Exercise: Print out the data below with every line intact.

[Start of section]

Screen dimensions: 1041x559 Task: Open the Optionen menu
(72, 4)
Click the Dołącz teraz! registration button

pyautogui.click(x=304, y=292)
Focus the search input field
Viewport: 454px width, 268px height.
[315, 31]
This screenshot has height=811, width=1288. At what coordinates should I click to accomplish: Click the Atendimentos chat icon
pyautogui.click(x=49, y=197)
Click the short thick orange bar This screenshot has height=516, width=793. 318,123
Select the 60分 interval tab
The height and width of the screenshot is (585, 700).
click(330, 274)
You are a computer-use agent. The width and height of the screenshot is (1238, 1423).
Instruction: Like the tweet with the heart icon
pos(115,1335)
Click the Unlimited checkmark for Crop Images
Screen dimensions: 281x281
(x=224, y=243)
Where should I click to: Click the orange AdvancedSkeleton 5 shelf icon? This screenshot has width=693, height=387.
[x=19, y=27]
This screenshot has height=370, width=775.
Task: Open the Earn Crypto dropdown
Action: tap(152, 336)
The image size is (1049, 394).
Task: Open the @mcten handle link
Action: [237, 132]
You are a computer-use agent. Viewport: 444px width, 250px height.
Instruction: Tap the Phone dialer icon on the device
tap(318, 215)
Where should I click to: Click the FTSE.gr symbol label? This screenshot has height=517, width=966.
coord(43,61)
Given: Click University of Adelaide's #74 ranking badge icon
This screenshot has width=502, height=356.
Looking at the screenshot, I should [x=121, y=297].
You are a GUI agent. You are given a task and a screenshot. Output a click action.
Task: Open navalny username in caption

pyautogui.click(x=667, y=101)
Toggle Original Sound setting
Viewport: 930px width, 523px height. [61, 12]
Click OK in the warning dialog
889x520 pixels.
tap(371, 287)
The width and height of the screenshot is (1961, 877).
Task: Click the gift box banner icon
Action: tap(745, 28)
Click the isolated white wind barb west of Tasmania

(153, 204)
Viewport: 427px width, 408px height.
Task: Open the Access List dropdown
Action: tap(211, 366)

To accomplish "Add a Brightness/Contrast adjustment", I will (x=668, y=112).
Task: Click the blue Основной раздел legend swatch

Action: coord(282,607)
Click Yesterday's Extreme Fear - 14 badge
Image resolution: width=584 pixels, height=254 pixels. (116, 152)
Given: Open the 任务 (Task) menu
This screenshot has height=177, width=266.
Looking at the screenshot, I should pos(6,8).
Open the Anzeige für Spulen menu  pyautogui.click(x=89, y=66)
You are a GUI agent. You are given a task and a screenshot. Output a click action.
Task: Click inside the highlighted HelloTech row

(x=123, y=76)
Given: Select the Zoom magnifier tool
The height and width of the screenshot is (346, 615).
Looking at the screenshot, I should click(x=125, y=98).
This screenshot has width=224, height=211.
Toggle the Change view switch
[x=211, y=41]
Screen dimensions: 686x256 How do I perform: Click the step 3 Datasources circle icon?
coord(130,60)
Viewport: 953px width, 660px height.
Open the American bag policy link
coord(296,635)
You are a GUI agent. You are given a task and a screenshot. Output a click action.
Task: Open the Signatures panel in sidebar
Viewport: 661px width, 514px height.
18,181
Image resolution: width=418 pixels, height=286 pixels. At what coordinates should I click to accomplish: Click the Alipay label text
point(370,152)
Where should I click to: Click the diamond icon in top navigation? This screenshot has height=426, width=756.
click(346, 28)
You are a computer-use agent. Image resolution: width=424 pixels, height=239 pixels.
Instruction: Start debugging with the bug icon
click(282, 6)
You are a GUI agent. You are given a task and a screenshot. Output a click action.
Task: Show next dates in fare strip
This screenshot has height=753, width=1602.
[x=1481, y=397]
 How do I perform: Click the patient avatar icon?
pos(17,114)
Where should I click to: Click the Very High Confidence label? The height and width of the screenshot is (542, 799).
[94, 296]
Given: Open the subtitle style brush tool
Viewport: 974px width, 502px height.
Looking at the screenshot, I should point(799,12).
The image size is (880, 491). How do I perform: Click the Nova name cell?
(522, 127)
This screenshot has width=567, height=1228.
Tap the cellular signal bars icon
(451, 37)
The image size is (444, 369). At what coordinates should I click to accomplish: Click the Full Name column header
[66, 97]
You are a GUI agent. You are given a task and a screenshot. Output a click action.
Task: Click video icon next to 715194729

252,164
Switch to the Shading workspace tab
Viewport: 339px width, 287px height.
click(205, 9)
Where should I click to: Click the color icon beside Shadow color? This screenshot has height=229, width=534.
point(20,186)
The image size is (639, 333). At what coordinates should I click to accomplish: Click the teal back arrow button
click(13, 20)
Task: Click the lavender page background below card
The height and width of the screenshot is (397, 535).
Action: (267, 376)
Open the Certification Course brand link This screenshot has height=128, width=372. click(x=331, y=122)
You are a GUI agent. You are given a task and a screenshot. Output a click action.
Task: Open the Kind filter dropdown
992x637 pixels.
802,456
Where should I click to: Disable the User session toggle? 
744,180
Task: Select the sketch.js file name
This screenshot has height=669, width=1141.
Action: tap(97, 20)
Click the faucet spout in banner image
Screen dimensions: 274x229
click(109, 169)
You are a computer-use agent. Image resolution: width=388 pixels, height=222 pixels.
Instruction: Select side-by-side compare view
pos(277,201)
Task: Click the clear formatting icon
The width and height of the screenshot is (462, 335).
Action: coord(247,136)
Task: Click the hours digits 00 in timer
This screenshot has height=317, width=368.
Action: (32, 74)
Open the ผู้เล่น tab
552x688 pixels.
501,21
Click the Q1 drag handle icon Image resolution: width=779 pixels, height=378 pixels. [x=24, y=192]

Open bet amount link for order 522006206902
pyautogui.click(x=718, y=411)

[End of section]

Solution for this exercise:
Screen dimensions: 1041x559 Task: Open the Optionen menu
(72, 4)
Click the Dołącz teraz! registration button

pyautogui.click(x=304, y=292)
Focus the search input field
Viewport: 454px width, 268px height.
[315, 31]
This screenshot has height=811, width=1288. At what coordinates should I click to accomplish: Click the Atendimentos chat icon
pyautogui.click(x=49, y=197)
Click the short thick orange bar This screenshot has height=516, width=793. 318,123
Select the 60分 interval tab
The height and width of the screenshot is (585, 700).
click(330, 274)
You are a computer-use agent. The width and height of the screenshot is (1238, 1423).
Instruction: Like the tweet with the heart icon
pos(115,1335)
Click the Unlimited checkmark for Crop Images
Screen dimensions: 281x281
(x=224, y=243)
Where should I click to: Click the orange AdvancedSkeleton 5 shelf icon? This screenshot has width=693, height=387.
[x=19, y=27]
This screenshot has height=370, width=775.
Task: Open the Earn Crypto dropdown
Action: tap(152, 336)
The image size is (1049, 394).
Task: Open the @mcten handle link
Action: [237, 132]
You are a computer-use agent. Viewport: 444px width, 250px height.
Instruction: Tap the Phone dialer icon on the device
tap(318, 215)
Where should I click to: Click the FTSE.gr symbol label? This screenshot has height=517, width=966.
coord(43,61)
Given: Click University of Adelaide's #74 ranking badge icon
This screenshot has width=502, height=356.
Looking at the screenshot, I should [x=121, y=297].
You are a GUI agent. You are given a task and a screenshot. Output a click action.
Task: Open navalny username in caption

pyautogui.click(x=667, y=101)
Toggle Original Sound setting
Viewport: 930px width, 523px height. [61, 12]
Click OK in the warning dialog
889x520 pixels.
tap(371, 287)
The width and height of the screenshot is (1961, 877).
Task: Click the gift box banner icon
Action: tap(745, 28)
Click the isolated white wind barb west of Tasmania

(153, 204)
Viewport: 427px width, 408px height.
Task: Open the Access List dropdown
Action: tap(211, 366)

To accomplish "Add a Brightness/Contrast adjustment", I will (x=668, y=112).
Task: Click the blue Основной раздел legend swatch

Action: coord(282,607)
Click Yesterday's Extreme Fear - 14 badge
Image resolution: width=584 pixels, height=254 pixels. (116, 152)
Given: Open the 任务 (Task) menu
This screenshot has height=177, width=266.
Looking at the screenshot, I should pos(6,8).
Open the Anzeige für Spulen menu  pyautogui.click(x=89, y=66)
You are a GUI agent. You are given a task and a screenshot. Output a click action.
Task: Click inside the highlighted HelloTech row

(x=123, y=76)
Given: Select the Zoom magnifier tool
The height and width of the screenshot is (346, 615).
Looking at the screenshot, I should click(x=125, y=98).
This screenshot has width=224, height=211.
Toggle the Change view switch
[x=211, y=41]
Screen dimensions: 686x256 How do I perform: Click the step 3 Datasources circle icon?
coord(130,60)
Viewport: 953px width, 660px height.
Open the American bag policy link
coord(296,635)
You are a GUI agent. You are given a task and a screenshot. Output a click action.
Task: Open the Signatures panel in sidebar
Viewport: 661px width, 514px height.
18,181
Image resolution: width=418 pixels, height=286 pixels. At what coordinates should I click to accomplish: Click the Alipay label text
point(370,152)
Where should I click to: Click the diamond icon in top navigation? This screenshot has height=426, width=756.
click(346, 28)
You are a computer-use agent. Image resolution: width=424 pixels, height=239 pixels.
Instruction: Start debugging with the bug icon
click(282, 6)
You are a GUI agent. You are given a task and a screenshot. Output a click action.
Task: Show next dates in fare strip
This screenshot has height=753, width=1602.
[x=1481, y=397]
 How do I perform: Click the patient avatar icon?
pos(17,114)
Where should I click to: Click the Very High Confidence label? The height and width of the screenshot is (542, 799).
[94, 296]
Given: Open the subtitle style brush tool
Viewport: 974px width, 502px height.
Looking at the screenshot, I should point(799,12).
The image size is (880, 491). How do I perform: Click the Nova name cell?
(522, 127)
This screenshot has width=567, height=1228.
Tap the cellular signal bars icon
(451, 37)
The image size is (444, 369). At what coordinates should I click to accomplish: Click the Full Name column header
[66, 97]
You are a GUI agent. You are given a task and a screenshot. Output a click action.
Task: Click video icon next to 715194729

252,164
Switch to the Shading workspace tab
Viewport: 339px width, 287px height.
click(205, 9)
Where should I click to: Click the color icon beside Shadow color? This screenshot has height=229, width=534.
point(20,186)
The image size is (639, 333). At what coordinates should I click to accomplish: Click the teal back arrow button
click(13, 20)
Task: Click the lavender page background below card
The height and width of the screenshot is (397, 535).
Action: (267, 376)
Open the Certification Course brand link This screenshot has height=128, width=372. click(x=331, y=122)
You are a GUI agent. You are given a task and a screenshot. Output a click action.
Task: Open the Kind filter dropdown
992x637 pixels.
802,456
Where should I click to: Disable the User session toggle? 
744,180
Task: Select the sketch.js file name
This screenshot has height=669, width=1141.
Action: tap(97, 20)
Click the faucet spout in banner image
Screen dimensions: 274x229
click(109, 169)
You are a computer-use agent. Image resolution: width=388 pixels, height=222 pixels.
Instruction: Select side-by-side compare view
pos(277,201)
Task: Click the clear formatting icon
The width and height of the screenshot is (462, 335).
Action: coord(247,136)
Task: Click the hours digits 00 in timer
This screenshot has height=317, width=368.
Action: (32, 74)
Open the ผู้เล่น tab
552x688 pixels.
501,21
Click the Q1 drag handle icon Image resolution: width=779 pixels, height=378 pixels. [x=24, y=192]

Open bet amount link for order 522006206902
pyautogui.click(x=718, y=411)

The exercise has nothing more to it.